┌─ MATERIAL TO PROCESS
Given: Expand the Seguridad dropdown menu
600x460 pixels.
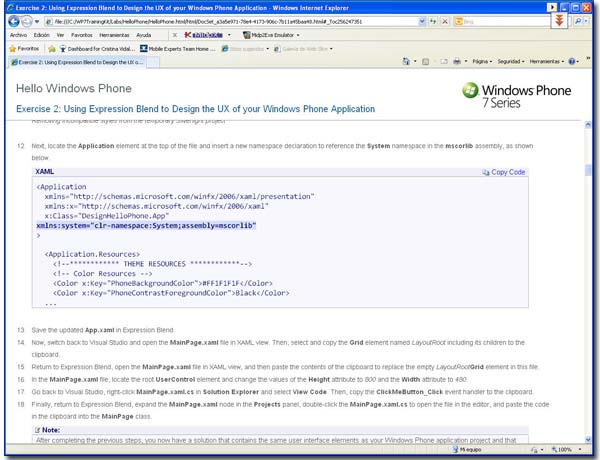Looking at the screenshot, I should 510,61.
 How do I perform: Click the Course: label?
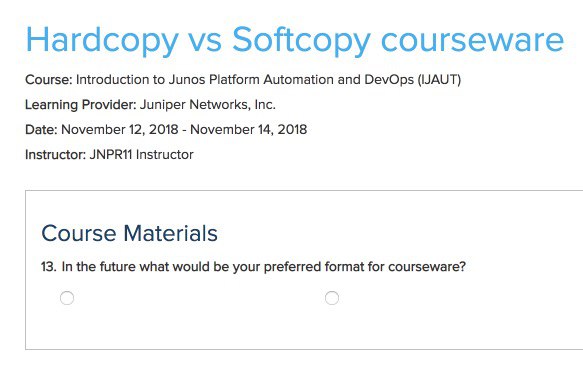tap(49, 80)
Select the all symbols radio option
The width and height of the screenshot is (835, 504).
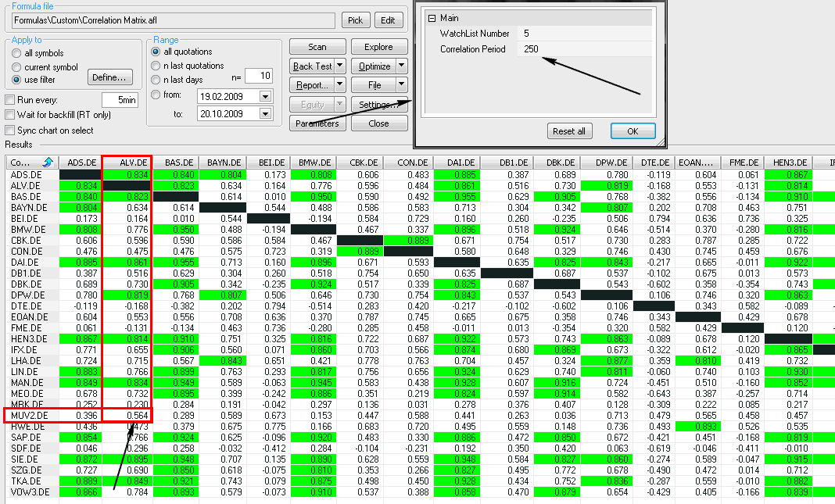click(x=16, y=52)
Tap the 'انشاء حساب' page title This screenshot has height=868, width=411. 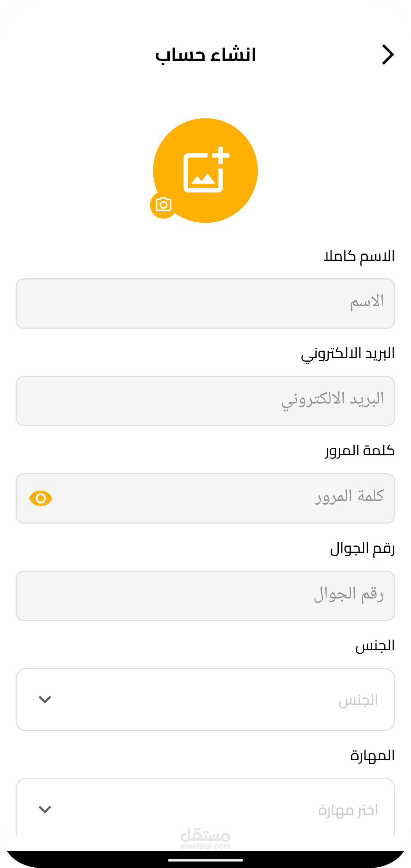(206, 55)
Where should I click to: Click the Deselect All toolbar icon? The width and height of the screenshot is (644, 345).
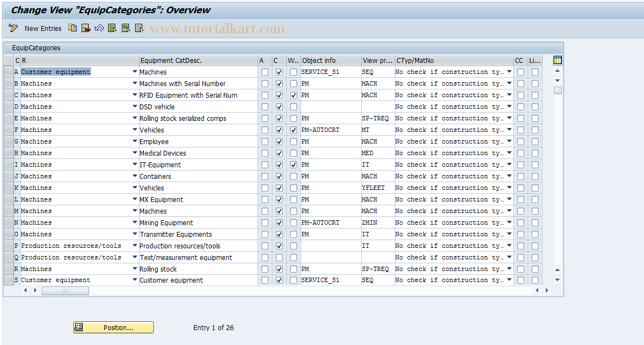point(138,28)
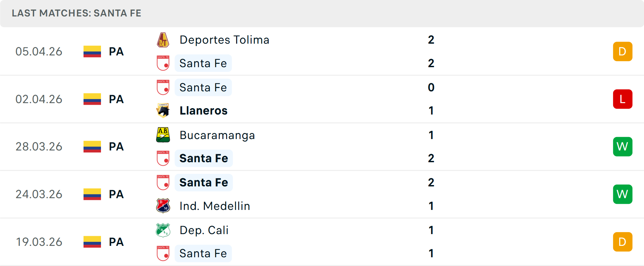Click the Dep. Cali club crest
644x266 pixels.
coord(163,230)
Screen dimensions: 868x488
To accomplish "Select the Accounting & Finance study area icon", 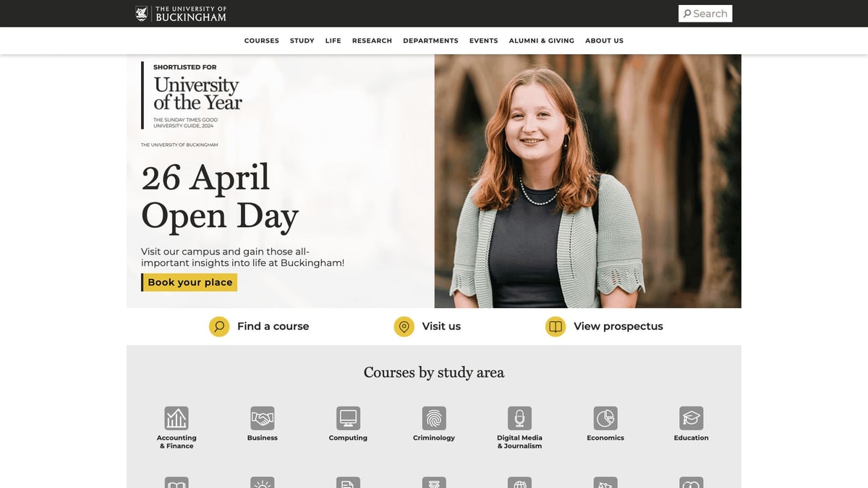I will (x=176, y=417).
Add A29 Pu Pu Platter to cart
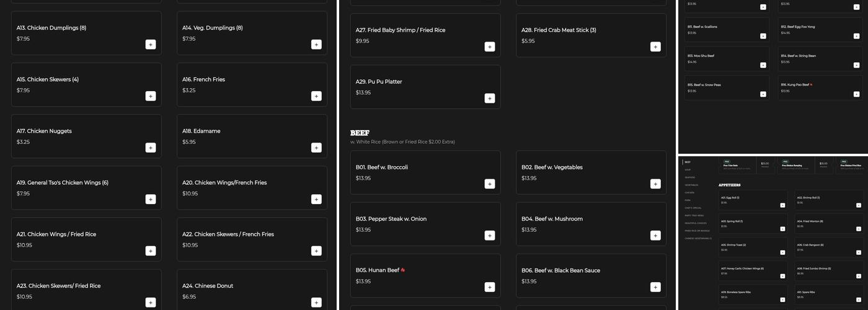The height and width of the screenshot is (310, 868). coord(490,98)
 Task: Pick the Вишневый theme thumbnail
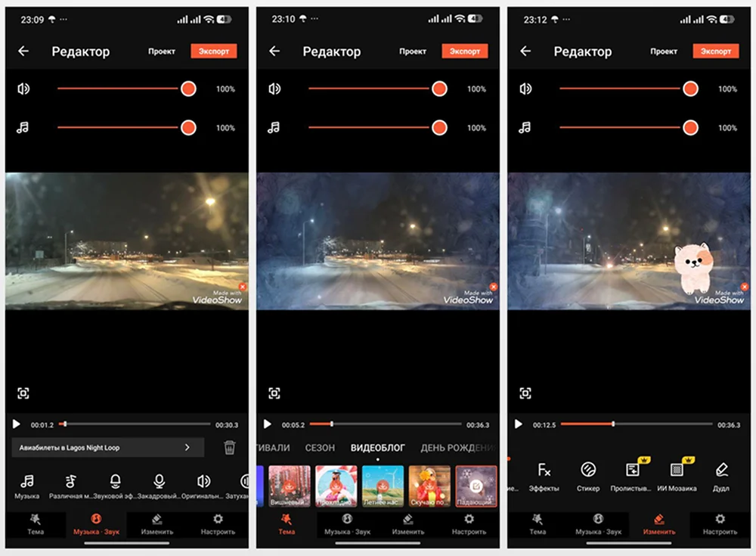click(289, 486)
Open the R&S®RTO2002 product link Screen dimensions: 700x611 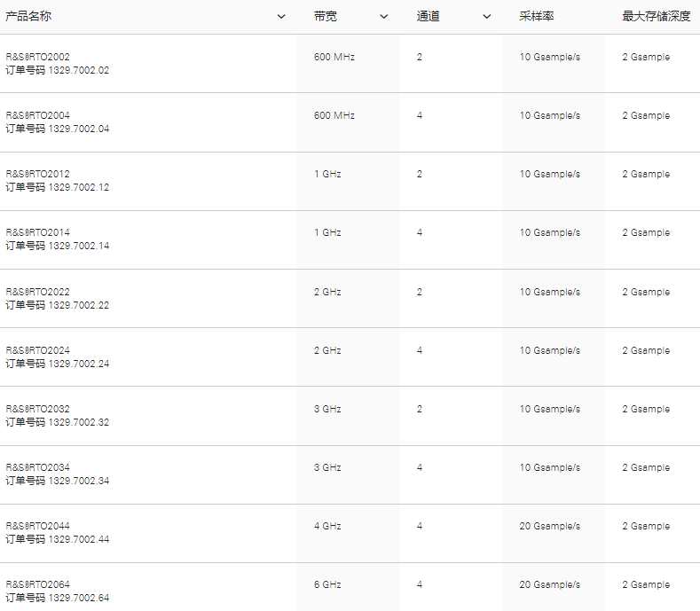coord(38,57)
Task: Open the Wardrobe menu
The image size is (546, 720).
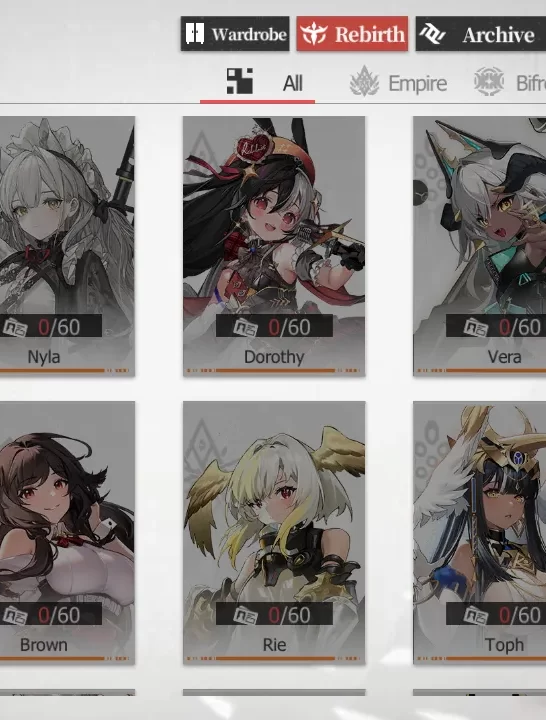Action: click(235, 34)
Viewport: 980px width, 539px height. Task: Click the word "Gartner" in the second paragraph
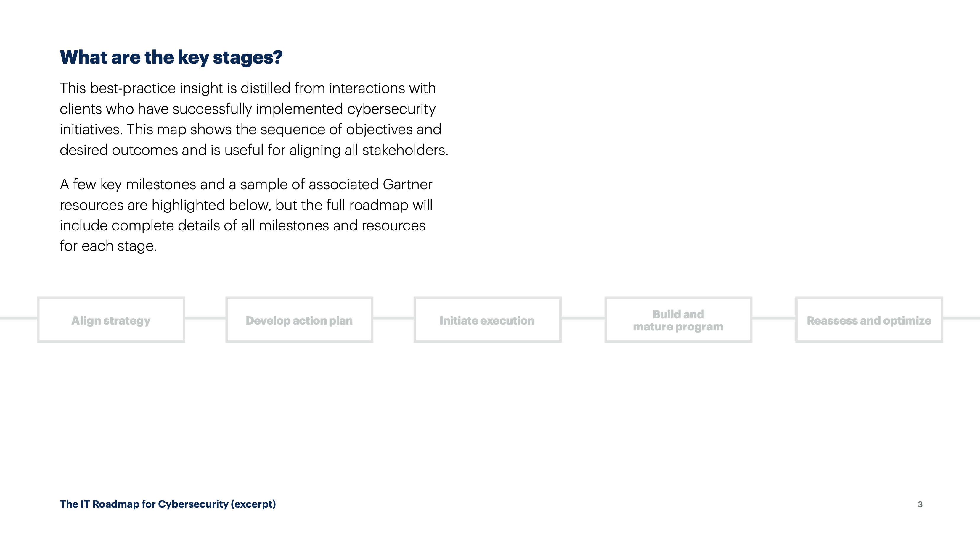(x=407, y=184)
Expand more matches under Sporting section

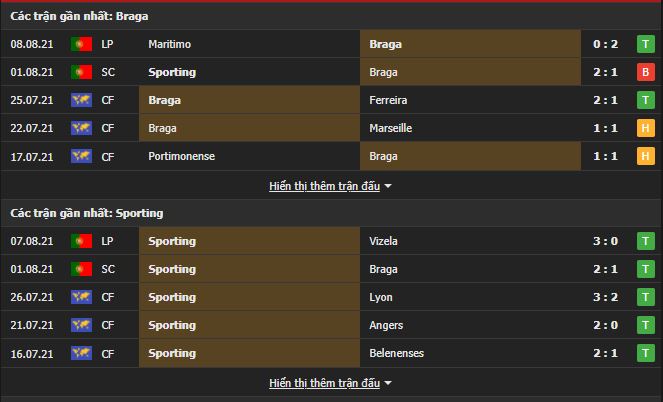[324, 383]
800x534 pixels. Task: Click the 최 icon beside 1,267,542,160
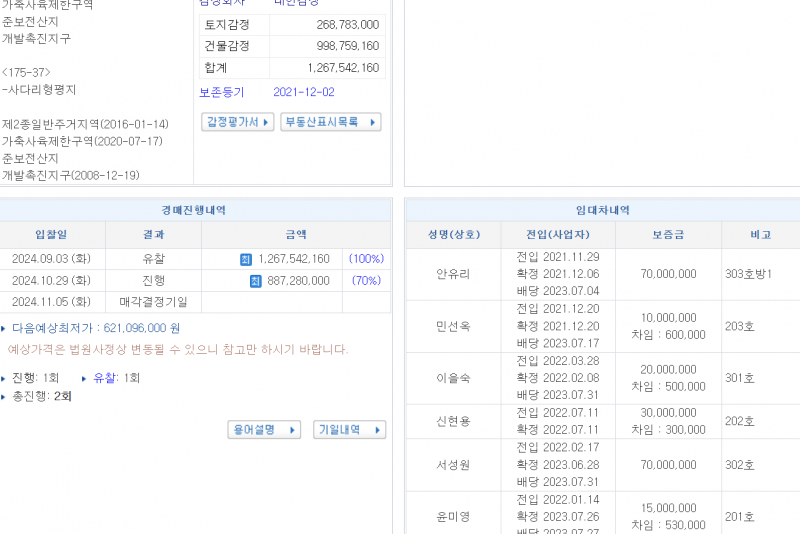pyautogui.click(x=245, y=259)
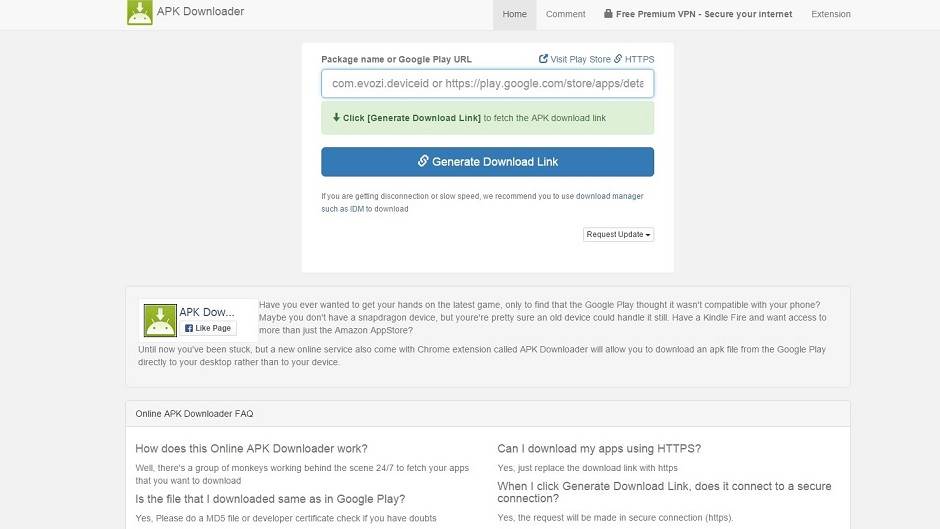
Task: Focus the package name or URL input field
Action: tap(487, 84)
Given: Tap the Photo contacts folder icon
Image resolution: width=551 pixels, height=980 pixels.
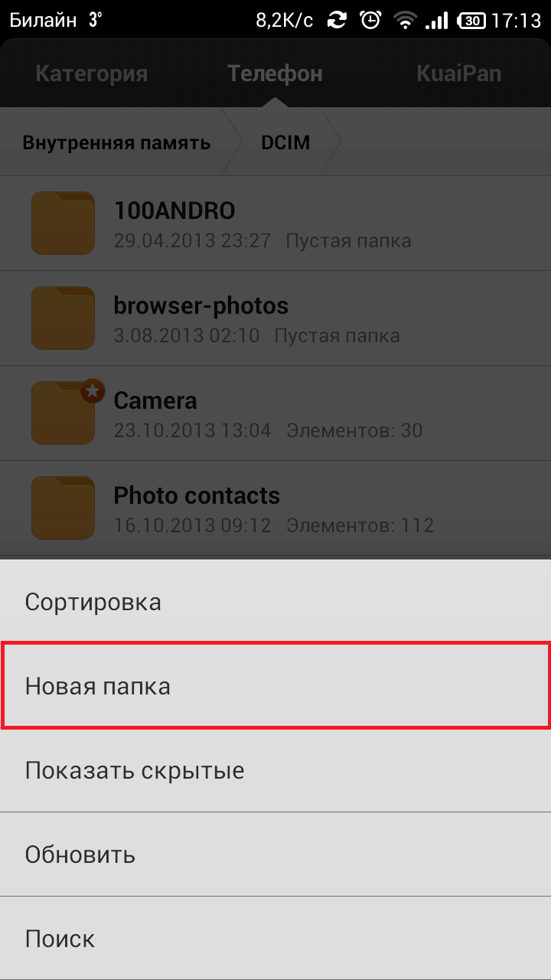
└─
* **WHAT YOU NEED TO DO**
Select and copy every line of the material that holds the string "Given".

* **EXERCISE ANSWER**
Given: Expand the Seguridad dropdown menu
Given: Tap the Photo contacts folder icon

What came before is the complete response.